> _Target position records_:
* * *
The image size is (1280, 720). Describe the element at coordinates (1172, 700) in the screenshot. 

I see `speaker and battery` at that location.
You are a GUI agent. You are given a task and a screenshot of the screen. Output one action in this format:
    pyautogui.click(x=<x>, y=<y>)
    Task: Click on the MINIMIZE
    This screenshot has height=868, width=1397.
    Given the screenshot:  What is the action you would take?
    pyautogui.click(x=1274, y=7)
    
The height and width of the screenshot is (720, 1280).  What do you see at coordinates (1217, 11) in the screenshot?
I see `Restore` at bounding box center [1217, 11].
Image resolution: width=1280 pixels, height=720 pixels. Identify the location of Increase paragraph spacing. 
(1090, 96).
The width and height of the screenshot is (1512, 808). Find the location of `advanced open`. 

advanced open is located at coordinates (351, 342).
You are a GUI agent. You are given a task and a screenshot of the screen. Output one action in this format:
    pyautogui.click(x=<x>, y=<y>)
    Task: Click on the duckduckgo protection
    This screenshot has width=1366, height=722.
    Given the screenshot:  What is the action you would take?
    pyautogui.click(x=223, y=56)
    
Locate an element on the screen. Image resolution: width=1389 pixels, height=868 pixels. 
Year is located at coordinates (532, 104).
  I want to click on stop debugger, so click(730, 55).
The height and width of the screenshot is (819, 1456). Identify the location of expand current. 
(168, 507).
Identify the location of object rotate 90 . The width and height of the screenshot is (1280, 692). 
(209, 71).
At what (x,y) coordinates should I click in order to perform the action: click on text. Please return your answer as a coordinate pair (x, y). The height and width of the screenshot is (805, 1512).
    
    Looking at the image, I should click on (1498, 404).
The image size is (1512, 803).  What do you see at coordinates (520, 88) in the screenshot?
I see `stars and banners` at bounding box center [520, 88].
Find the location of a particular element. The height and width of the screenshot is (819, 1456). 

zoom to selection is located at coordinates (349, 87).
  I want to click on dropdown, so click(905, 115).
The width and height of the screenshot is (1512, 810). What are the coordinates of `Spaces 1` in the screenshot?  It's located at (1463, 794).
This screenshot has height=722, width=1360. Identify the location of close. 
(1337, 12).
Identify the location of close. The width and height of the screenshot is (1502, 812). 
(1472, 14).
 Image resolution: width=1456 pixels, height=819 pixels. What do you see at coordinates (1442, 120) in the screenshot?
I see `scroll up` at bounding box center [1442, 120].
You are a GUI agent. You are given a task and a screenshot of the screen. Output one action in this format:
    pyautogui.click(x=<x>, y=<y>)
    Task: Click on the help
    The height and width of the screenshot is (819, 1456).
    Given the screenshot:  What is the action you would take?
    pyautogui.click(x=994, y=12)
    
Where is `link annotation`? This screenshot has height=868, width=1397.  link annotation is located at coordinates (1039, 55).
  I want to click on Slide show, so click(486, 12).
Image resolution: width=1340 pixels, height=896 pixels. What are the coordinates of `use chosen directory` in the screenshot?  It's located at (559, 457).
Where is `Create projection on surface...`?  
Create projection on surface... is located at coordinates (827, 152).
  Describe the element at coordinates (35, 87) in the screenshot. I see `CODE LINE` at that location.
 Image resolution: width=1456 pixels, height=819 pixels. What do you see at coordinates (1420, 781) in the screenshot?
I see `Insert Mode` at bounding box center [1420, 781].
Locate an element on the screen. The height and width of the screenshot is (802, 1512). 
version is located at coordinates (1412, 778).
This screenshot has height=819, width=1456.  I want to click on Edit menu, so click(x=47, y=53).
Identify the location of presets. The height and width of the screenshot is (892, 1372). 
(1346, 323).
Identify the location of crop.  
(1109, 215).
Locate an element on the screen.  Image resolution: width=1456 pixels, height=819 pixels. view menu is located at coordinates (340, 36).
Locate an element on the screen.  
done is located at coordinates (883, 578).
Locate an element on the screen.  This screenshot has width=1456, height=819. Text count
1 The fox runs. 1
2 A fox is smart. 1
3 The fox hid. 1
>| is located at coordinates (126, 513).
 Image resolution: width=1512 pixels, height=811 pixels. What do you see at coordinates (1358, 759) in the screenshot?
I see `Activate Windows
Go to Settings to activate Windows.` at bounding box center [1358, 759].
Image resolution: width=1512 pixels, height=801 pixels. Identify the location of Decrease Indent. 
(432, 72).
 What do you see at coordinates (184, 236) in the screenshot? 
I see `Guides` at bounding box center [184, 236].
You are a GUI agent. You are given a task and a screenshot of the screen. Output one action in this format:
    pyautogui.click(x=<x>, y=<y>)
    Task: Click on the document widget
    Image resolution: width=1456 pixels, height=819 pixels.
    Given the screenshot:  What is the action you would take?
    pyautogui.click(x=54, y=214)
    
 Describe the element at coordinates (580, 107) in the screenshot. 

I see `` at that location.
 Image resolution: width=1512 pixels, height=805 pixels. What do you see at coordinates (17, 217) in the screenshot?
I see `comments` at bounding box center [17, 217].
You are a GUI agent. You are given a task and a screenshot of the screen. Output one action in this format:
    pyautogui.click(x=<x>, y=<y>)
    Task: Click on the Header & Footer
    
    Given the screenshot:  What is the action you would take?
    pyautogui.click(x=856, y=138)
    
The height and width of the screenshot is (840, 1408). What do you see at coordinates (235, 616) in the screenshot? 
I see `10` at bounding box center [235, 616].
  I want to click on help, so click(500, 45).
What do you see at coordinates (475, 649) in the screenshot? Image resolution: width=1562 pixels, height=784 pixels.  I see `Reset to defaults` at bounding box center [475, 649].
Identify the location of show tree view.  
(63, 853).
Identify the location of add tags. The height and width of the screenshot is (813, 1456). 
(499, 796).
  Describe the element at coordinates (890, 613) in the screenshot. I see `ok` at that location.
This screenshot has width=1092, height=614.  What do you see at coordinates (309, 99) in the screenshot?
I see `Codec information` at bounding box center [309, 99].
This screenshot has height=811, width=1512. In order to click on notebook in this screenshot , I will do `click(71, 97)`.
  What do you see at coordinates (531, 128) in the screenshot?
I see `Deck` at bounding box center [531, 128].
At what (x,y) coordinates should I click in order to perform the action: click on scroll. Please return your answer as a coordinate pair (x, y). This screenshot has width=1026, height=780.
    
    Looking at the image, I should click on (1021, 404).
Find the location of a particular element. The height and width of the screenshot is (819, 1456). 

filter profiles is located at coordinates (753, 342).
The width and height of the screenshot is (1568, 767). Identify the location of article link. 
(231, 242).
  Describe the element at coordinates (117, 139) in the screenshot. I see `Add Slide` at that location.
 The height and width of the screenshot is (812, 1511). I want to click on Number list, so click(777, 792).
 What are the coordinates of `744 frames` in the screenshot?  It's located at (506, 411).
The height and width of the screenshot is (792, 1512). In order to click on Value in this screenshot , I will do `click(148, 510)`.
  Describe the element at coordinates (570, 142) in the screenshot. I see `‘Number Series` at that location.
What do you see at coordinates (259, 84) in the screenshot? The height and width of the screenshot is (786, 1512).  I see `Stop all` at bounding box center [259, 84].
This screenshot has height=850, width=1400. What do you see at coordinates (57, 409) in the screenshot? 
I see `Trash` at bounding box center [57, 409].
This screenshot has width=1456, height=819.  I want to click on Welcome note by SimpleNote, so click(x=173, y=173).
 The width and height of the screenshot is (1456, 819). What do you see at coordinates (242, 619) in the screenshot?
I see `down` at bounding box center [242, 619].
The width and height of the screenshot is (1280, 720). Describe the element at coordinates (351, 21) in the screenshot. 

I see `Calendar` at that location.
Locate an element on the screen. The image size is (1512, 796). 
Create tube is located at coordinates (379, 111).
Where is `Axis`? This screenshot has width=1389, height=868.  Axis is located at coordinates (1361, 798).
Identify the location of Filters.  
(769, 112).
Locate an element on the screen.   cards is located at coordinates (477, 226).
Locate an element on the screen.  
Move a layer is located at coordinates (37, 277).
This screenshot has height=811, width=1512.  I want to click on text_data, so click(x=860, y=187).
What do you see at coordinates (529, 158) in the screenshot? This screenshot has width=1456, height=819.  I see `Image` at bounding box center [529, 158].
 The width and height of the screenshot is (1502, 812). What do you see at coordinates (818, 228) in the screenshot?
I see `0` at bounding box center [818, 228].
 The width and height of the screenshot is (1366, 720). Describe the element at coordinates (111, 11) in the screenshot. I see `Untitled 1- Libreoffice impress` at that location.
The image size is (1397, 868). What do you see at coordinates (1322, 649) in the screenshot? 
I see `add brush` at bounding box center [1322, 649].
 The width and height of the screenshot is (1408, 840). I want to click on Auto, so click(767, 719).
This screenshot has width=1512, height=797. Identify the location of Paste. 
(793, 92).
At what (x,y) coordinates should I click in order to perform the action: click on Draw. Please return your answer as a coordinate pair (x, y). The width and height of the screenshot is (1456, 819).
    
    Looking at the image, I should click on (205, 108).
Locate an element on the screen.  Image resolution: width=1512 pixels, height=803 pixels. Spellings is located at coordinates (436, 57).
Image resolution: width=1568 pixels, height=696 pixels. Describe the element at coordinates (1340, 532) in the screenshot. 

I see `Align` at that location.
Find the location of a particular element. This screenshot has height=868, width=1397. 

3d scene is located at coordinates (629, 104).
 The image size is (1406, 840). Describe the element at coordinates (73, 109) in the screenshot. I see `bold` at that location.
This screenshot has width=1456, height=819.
* * *
> _Task details_: Render the records from their beginning through the line containing "center [520, 88]." as a JSON list of strings, one string per line, with blank lines omitted.

> _Written solution_:
[
  "The image size is (1280, 720). Describe the element at coordinates (1172, 700) in the screenshot. ",
  "I see `speaker and battery` at that location.",
  "You are a GUI agent. You are given a task and a screenshot of the screen. Output one action in this format:",
  "    pyautogui.click(x=<x>, y=<y>)",
  "    Task: Click on the MINIMIZE",
  "    This screenshot has height=868, width=1397.",
  "    Given the screenshot:  What is the action you would take?",
  "    pyautogui.click(x=1274, y=7)",
  "The height and width of the screenshot is (720, 1280).  What do you see at coordinates (1217, 11) in the screenshot?",
  "I see `Restore` at bounding box center [1217, 11].",
  "Image resolution: width=1280 pixels, height=720 pixels. Identify the location of Increase paragraph spacing. ",
  "(1090, 96).",
  "The width and height of the screenshot is (1512, 808). Find the location of `advanced open`. ",
  "advanced open is located at coordinates (351, 342).",
  "You are a GUI agent. You are given a task and a screenshot of the screen. Output one action in this format:",
  "    pyautogui.click(x=<x>, y=<y>)",
  "    Task: Click on the duckduckgo protection",
  "    This screenshot has width=1366, height=722.",
  "    Given the screenshot:  What is the action you would take?",
  "    pyautogui.click(x=223, y=56)",
  "Locate an element on the screen. Image resolution: width=1389 pixels, height=868 pixels. ",
  "Year is located at coordinates (532, 104).",
  "  I want to click on stop debugger, so click(730, 55).",
  "The height and width of the screenshot is (819, 1456). Identify the location of expand current. ",
  "(168, 507).",
  "Identify the location of object rotate 90 . The width and height of the screenshot is (1280, 692). ",
  "(209, 71).",
  "At what (x,y) coordinates should I click in order to perform the action: click on text. Please return your answer as a coordinate pair (x, y). The height and width of the screenshot is (805, 1512).",
  "    Looking at the image, I should click on (1498, 404).",
  "The image size is (1512, 803).  What do you see at coordinates (520, 88) in the screenshot?",
  "I see `stars and banners` at bounding box center [520, 88]."
]